次の課題 –
- a) 徳川夢声についての文章では、夢声は自分の本業を何だと称しているか。
- b) 徳川夢声についての文章を、最後の文の後から書き継げ。

本文 –

++++

しかし、あそこに、徳川夢声先生という珍優が一枚加わると、千|鈞《きん》の重みとはこのことである。
 彼は含宙軒博士となり、含宙軒先生となり、含宙軒探偵となり、変装自在の特技者であるが、彼自身は本業を俳優と云い、文章のたぐいは副業であると称している。
 しかし、私の見るところでは、副業の文章が本職の文士以上にうまいが、俳優の方は、ややダイコンである。なんと云っても、彼の修練はクラヤミに於ける声の表現で、表情や身の動きは中年からの年期であるから、宙を含むの天分ありとはいえ、年期の遅きをいかにせん。表情はいさゝかテレくさく、手の置き場所にもいさゝか困っていらッしゃる。彼の映画は見ている方が辛いのである。
 ところが、表情や動きのいらないラジオとなると、さすがに違う。彼の天分は堂を圧してしまう。アア夢声は天才ナリ、と思う。そして、彼の声の登場するところ、春風タイトウとして、人心を和《やわら》げ、心底から解放を与えてくる。又と得がたい声の俳優と申すべきであろう。
 しかし、近ごろはメッタに登場せず、登場してもいさゝか精彩に欠けているが、これは含宙軒師匠が禁酒しているせいだろうと思われる。
 我々文士が酒をのんでは、小説も書けないばかりで一向役にも立たないが、含宙軒師匠が酒をのむと、全国の皆様を春風タイトウとさせるのだから、ここは身命を投げうって酒を飲むところかも知れない。

++++

表示情報 –
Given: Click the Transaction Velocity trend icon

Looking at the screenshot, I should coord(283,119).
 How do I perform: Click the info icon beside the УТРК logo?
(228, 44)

++++

期待される結果 –
- a) 俳優だと称している。

- b)
 戦後派の人気者の一つに職業野球がある。戦前に野球の主流であった六大学も甲子園大会も都市対抗も、今では、プロ野球の新人発掘の温床として注目される程度となっている。
 しかし保守思想というものは、こういうハツラツたるスポーツに於ても在るもので、先日読んだ野球雑誌に、日本野球のベストメンバーというのを見ると、一塁が川上でも西沢でも飯田でもなく、死んだ中河になっている。そして中河こそは不世出の一塁手で、生れながらのプロ野球人だなどと絶讃しているのである。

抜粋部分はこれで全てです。